Ce texte récité par cœur devrait être connu de tout écolier. Le fol héroïsme qu'il évoque mérite la comparaison avec celui de Roland à Roncevaux. À ceci près que les faits attestés ont précédé le mythe et que, sur les cinq continents, la Légion étrangère, depuis sa création en1831 sous le règne de Louis-Philippe « Roi des français » a illustré des vertus cardinales: honneur, fidélité, bravoure, oubli de soi. Elle a forcé le respect des états-majors du monde entier et aujourd'hui encore on cite ses actions en exemple. L'ordre du jour de Jean-Yves Le Drian, ministre de la Défense, fut remarquable dans sa sobriété ; chaque mot sonnait juste. Les gorges se nouèrent lorsque le sergent-chef Nguyen Van Phong, un ancien supplétif des campagnes d'Indochine, porta, telle une relique, la main de bois du capitaine Danjou, ramenée de Camerone par les rares survivants. Un soldat de chaque régiment l'accompagnait, innovation bienvenue pour étayer la double symbolique de l'esprit de corps et des accointances entre l'ère des pionniers et le temps présent.
A ce moment crucial de la liturgie s'exalte en vert et rouge l'âme de la Légion. La Marseillaise, qui a retenti sous un ciel tourmenté après que le général Maurin eut présenté ses soldats au ministre, m'a (presque) convaincu que l'âme de la France a des restes de jouvence.

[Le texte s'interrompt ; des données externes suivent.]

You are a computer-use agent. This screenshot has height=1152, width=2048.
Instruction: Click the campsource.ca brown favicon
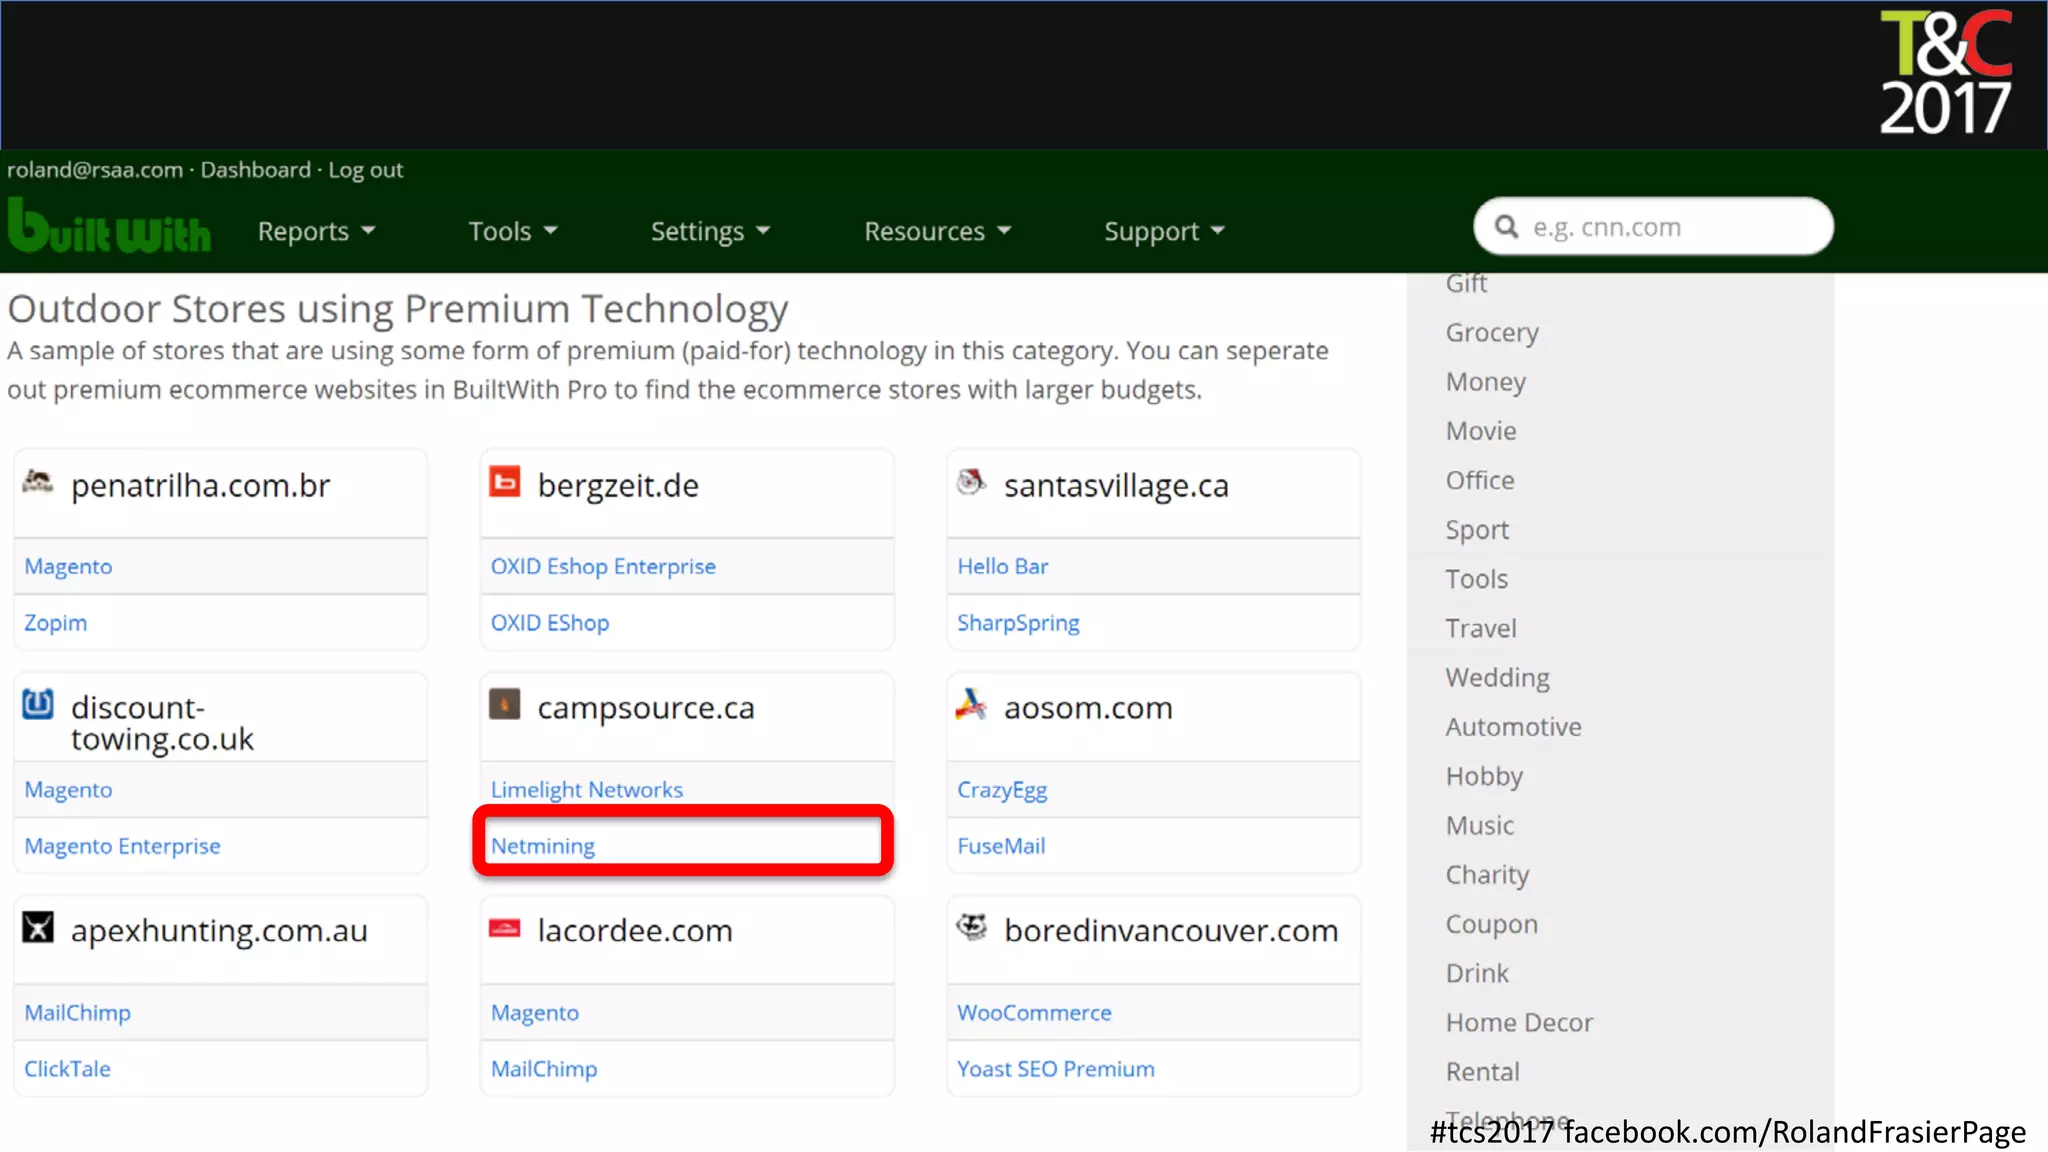[x=505, y=705]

La naturalisation par le même ministre de deux légionnaires — un Japonais et un Kirghize— suggérait en filigrane ce que pourrait signifier le mot « intégration ». Ou « assimilation », comme on voudra. Rien de plus français qu'un légionnaire de provenance tropicale, équatoriale ou autre. Rien de plus réconfortant que cette commémoration quand on a encore envie de rêver une France un peu idéale. Coiffée d'un képi blanc, on voudrait la croire altière et invincible. Rien de plus émouvant que cette famille disséminée sur les champs de bataille, rameutée par le culte de ses glorieux ancêtres. En retrouvant le monde profane dans les rues de Marseille aux murs maculés par les affiches électorales, j'avais l'impression pas très rassurante d'avoir perdu la boussole de mon patriotisme. N'importe, je sais où elle se trouve : à Aubagne, au bout de la « voix sacrée » dans le tabernacle où la main fraternelle du capitaine Danjou montre à bon entendeur le chemin de l'espoir.